* Start Record extracts *

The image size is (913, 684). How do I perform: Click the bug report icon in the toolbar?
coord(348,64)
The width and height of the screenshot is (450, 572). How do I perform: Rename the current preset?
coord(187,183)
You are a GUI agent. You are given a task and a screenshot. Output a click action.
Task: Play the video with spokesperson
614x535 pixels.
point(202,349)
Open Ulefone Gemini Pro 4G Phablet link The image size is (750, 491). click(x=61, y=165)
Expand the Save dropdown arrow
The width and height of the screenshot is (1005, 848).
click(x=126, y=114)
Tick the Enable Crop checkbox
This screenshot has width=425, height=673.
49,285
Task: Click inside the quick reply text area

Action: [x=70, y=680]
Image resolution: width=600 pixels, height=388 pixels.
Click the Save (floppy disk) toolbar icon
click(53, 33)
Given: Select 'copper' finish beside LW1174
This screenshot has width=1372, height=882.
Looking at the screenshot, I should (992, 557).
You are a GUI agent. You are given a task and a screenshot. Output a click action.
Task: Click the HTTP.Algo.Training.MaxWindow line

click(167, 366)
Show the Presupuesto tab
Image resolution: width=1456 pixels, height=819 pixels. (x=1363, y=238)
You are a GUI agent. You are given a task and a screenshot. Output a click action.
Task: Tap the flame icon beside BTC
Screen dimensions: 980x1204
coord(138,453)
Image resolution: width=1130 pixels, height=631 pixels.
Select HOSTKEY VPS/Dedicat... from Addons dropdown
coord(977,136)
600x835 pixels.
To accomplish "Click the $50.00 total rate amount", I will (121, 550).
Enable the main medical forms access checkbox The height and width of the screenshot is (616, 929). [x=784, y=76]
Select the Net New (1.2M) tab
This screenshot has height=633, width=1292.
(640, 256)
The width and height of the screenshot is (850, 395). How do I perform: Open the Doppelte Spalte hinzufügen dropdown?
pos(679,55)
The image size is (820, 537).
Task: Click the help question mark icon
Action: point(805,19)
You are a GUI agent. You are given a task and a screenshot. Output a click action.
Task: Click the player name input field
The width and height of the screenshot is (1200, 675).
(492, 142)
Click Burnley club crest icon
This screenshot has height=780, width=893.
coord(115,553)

* End Record extracts *

From the data above, pull out each line that contains the string "Select", matching case exactly.

* [Expected answer]
Given: Select 'copper' finish beside LW1174
Select HOSTKEY VPS/Dedicat... from Addons dropdown
Select the Net New (1.2M) tab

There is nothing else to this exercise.